# rullama
Browser-resident **Gemma 4 inference** in pure Rust → WebAssembly + WebGPU.
Loads the same GGUF blobs Ollama already has on disk, runs the forward pass on
your local GPU through hand-written WGSL, never touches a remote server.
The intent is a **PWA-pluggable inference engine**, not a port of Ollama-the-server.
Ollama has 275K LOC of Go that wraps llama.cpp via CGO plus model registry, CLI,
conversion tooling, multimodal pipelines — almost none of which apply to a
browser library. What survives the scope cut is the *core inference path* over
Ollama's storage format.
## Workspace
A two-crate Cargo workspace:
| `rullama` | `crates/rullama` | wasm + native | release-track |
| `rullama-finetune` | `crates/rullama-finetune` | wasm + native | LoRA SGD over the same wgpu kernels; PWA exposes `TrainingSession` in the Fine-tune tab |
The iOS bench harness (`tools/ios-bench`) is a sibling crate excluded from the
workspace so `cargo build --workspace --target wasm32-unknown-unknown` doesn't
try to compile its staticlib for wasm.

> **Problems to solve**:
(a) Copy out a passage from the rullama README word for word, starting at the words "The intent is" and stopping after "Ollama's storage format.".
(b) According to the rullama README, why is the iOS bench harness kept out of the workspace?
The data after the rullama README plays no part in what you are asked to do.

> **Collected material**:
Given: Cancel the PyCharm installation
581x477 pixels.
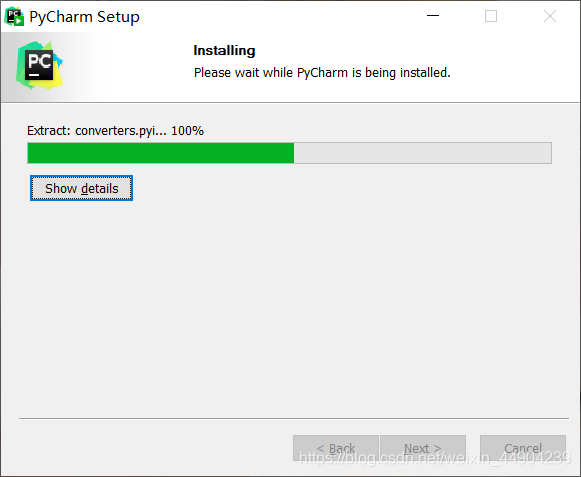Looking at the screenshot, I should tap(523, 448).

> **Task results**:
(a)
The intent is a **PWA-pluggable inference engine**, not a port of Ollama-the-server.
Ollama has 275K LOC of Go that wraps llama.cpp via CGO plus model registry, CLI,
conversion tooling, multimodal pipelines — almost none of which apply to a
browser library. What survives the scope cut is the *core inference path* over
Ollama's storage format.

(b) It is excluded so that `cargo build --workspace --target wasm32-unknown-unknown` doesn't try to compile its staticlib for wasm.